Dezesseis anos depois, aquele território está entre os mais desmatados do país.
Cerca de 1.600 famílias não indígenas invadiram ilegalmente a terra. Grileiros, pecuaristas, garimpeiros ocupam o que era floresta — 106 mil hectares desaparecidos. Enquanto isso, o Parakanã perdia voz. Não havia registro documental que pudesse ser levado a tribunais, a governos, a organizações internacionais. Havia apenas o silêncio.
O pedido da criação de um video
Em 2023, o Instituto Socioambiental (ISA) procurou a CINE 81 com um desafio: documentar não apenas os números, mas a realidade vivida: as ameaças contra vidas Parakanã, o roubo sistemático, a violência contra homens, mulheres, idosos e crianças. O vídeo seria ferramenta política: prova audiovisual para alimentar ações judiciais, denúncias públicas, mobilização internacional.

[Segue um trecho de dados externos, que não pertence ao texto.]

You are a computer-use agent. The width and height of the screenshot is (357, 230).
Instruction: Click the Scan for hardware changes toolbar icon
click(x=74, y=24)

A demarcação havia acontecido. Mas sem imagem, sem testemunho gravado, sem voz. Estava morta.
O filme e seu peso
Direção: Gustavo Serrate
Som: Manuel Rangel
Produção: CINE 81
Som: Manuel Rangel
Produção: CINE 81
O documentário captura quem fala quando a terra fala durante a Marcha dos Povos Indígenas, em Brasília. Clama a presença Parakanã no espaço que lhe pertence, frente aos invasores, frente à lei, frente ao tempo que passa desmatando.
Desde 2023, operações de desintrusão começaram. O IBAMA retirou invasores, interditou crimes ambientais. Mas cada passo depende de ter o que mostrar. Esse vídeo é o que mostra.
Por que CINE 81 para isso:
Essa não é produção jornalística. Não é ativismo. É testemunho audiovisual: linguagem que atravessa fronteiras, que cabe em relatórios, em tribunais, em reuniões internacionais. CINE 81 especializa em transformar urgência em imagem para que a imagem se torne ação.